__What is required__
What you give must be the lines from the one containing "Where should I" through the last line of the listing below, exactly, with nothing else and no pictures.

··· Working data

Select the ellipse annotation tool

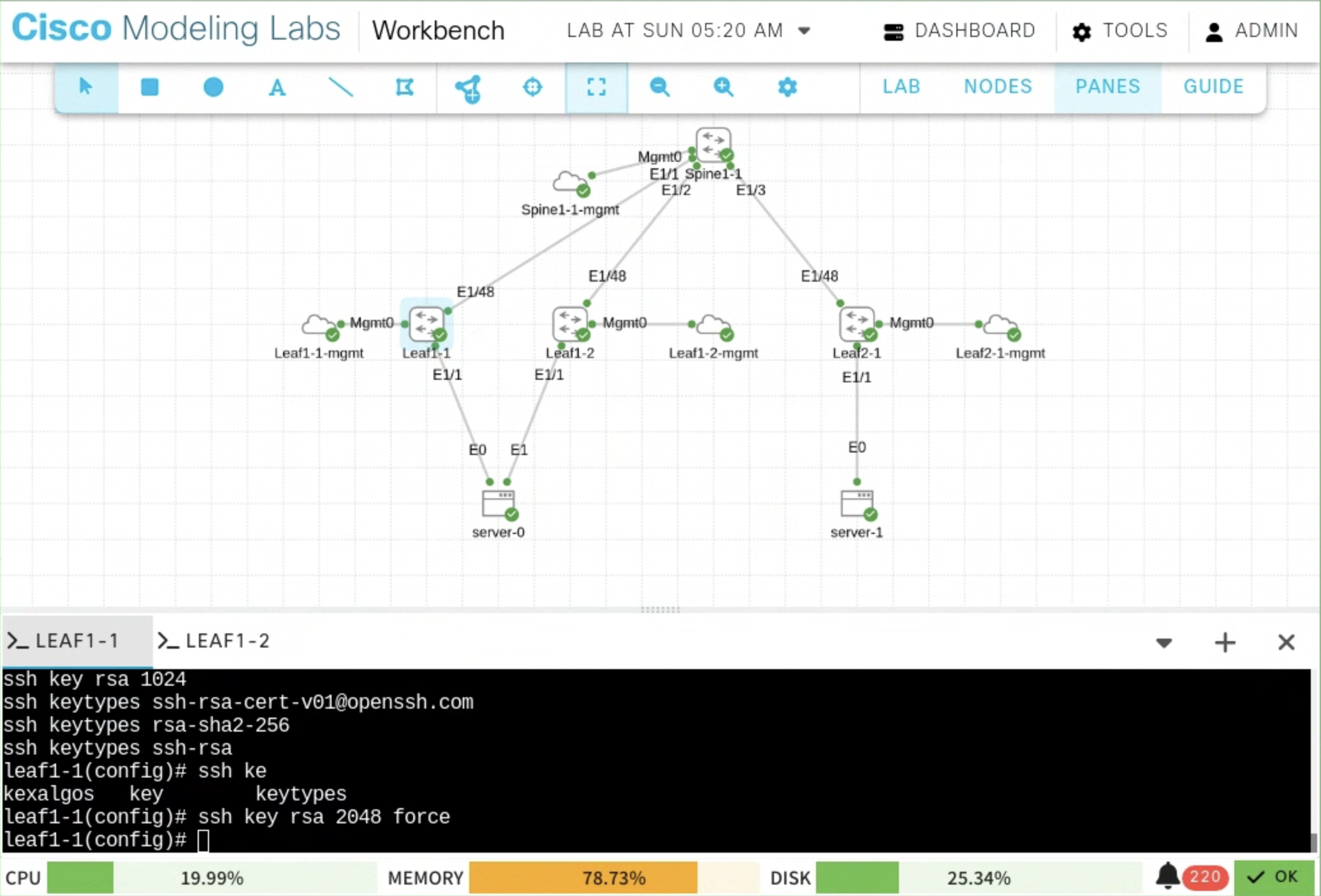(x=213, y=87)
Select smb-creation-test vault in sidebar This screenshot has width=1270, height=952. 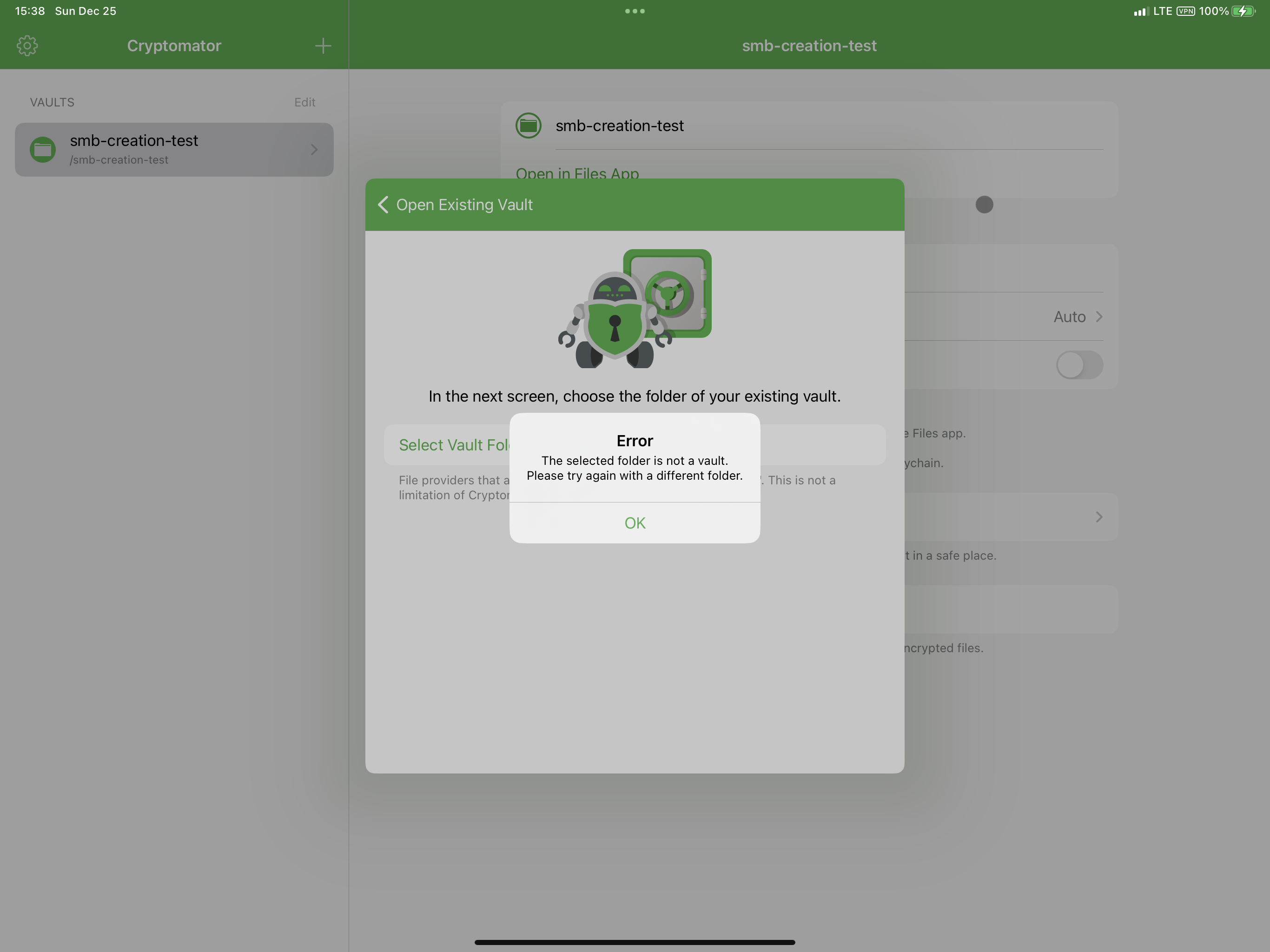click(x=172, y=149)

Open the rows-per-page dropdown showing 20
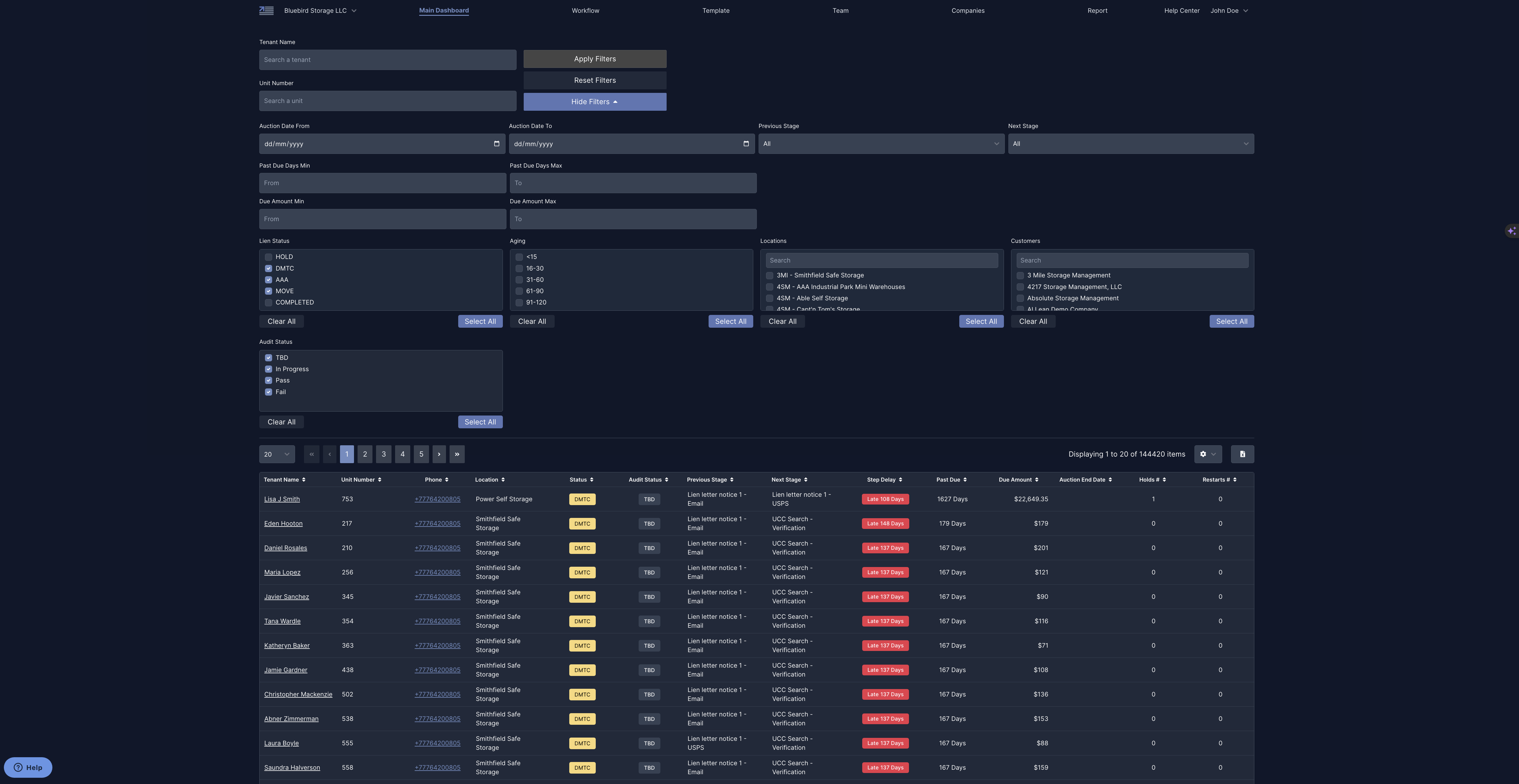tap(277, 454)
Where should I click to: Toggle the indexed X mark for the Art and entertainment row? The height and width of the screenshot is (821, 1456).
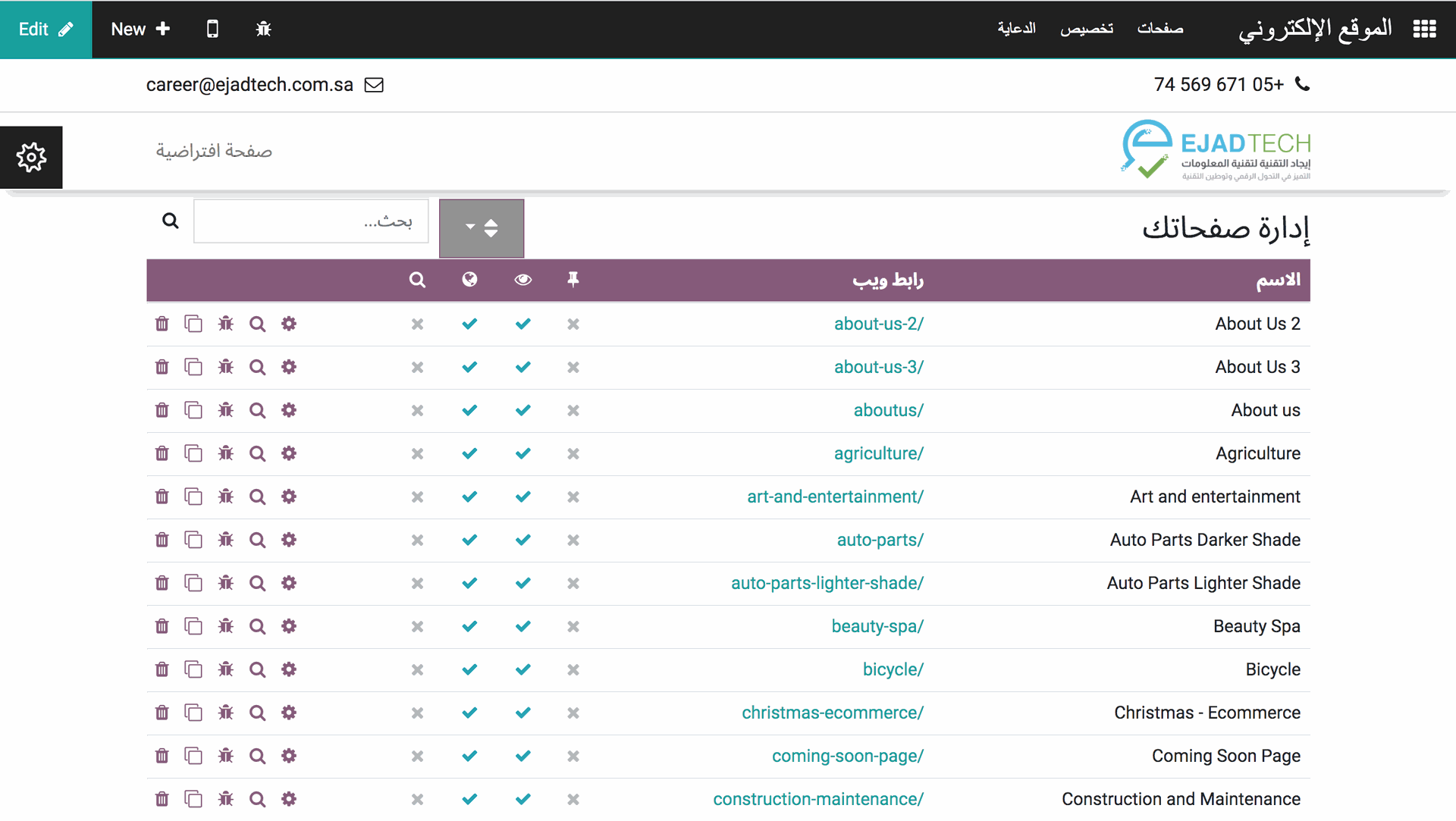tap(417, 497)
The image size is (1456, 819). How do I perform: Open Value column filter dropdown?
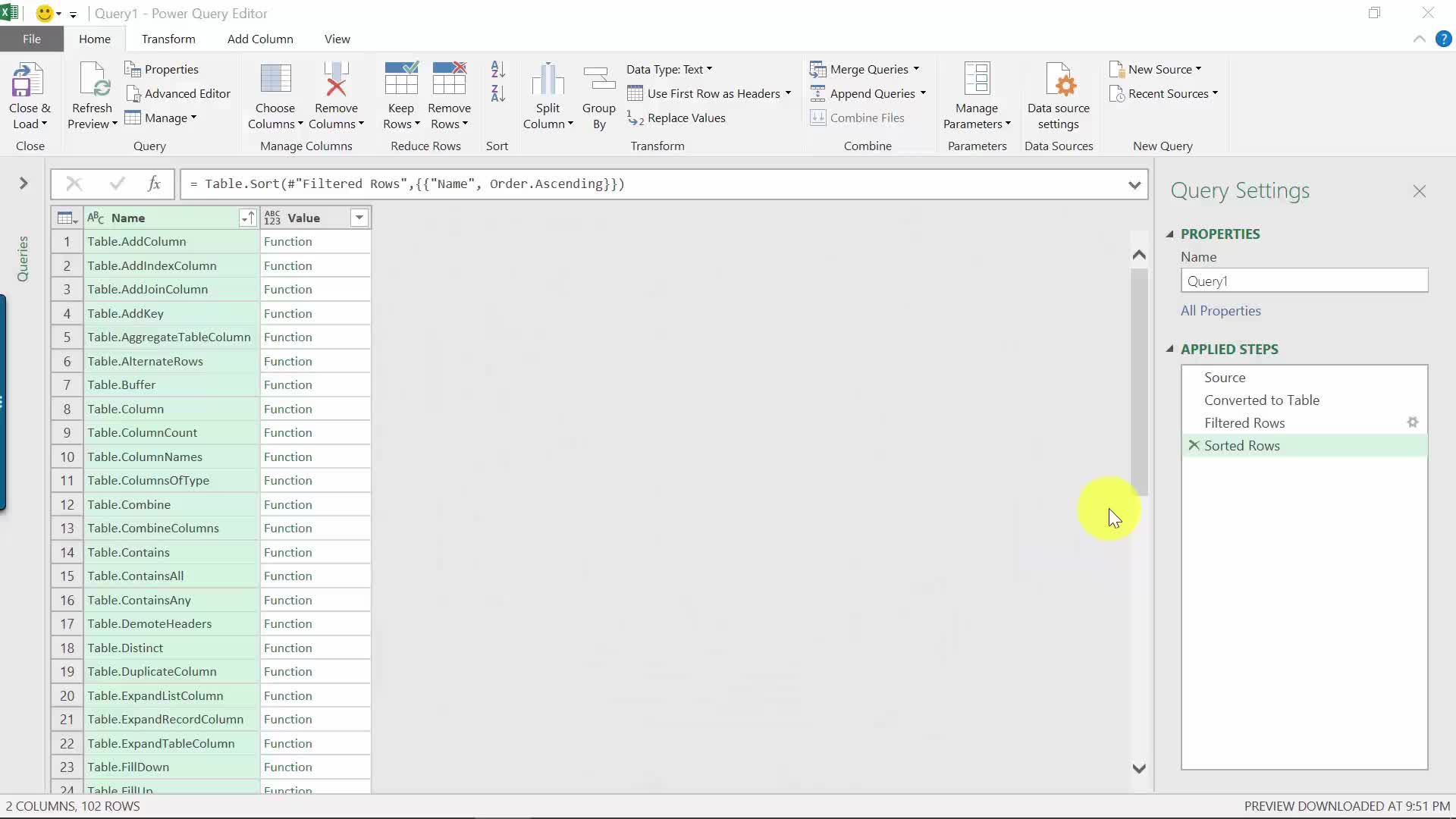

······

__Answer section__
Where should I click to: Toggle the indexed X mark for the Art and entertainment row? The height and width of the screenshot is (821, 1456).
tap(417, 497)
The image size is (1456, 819). How do I perform: Open Value column filter dropdown?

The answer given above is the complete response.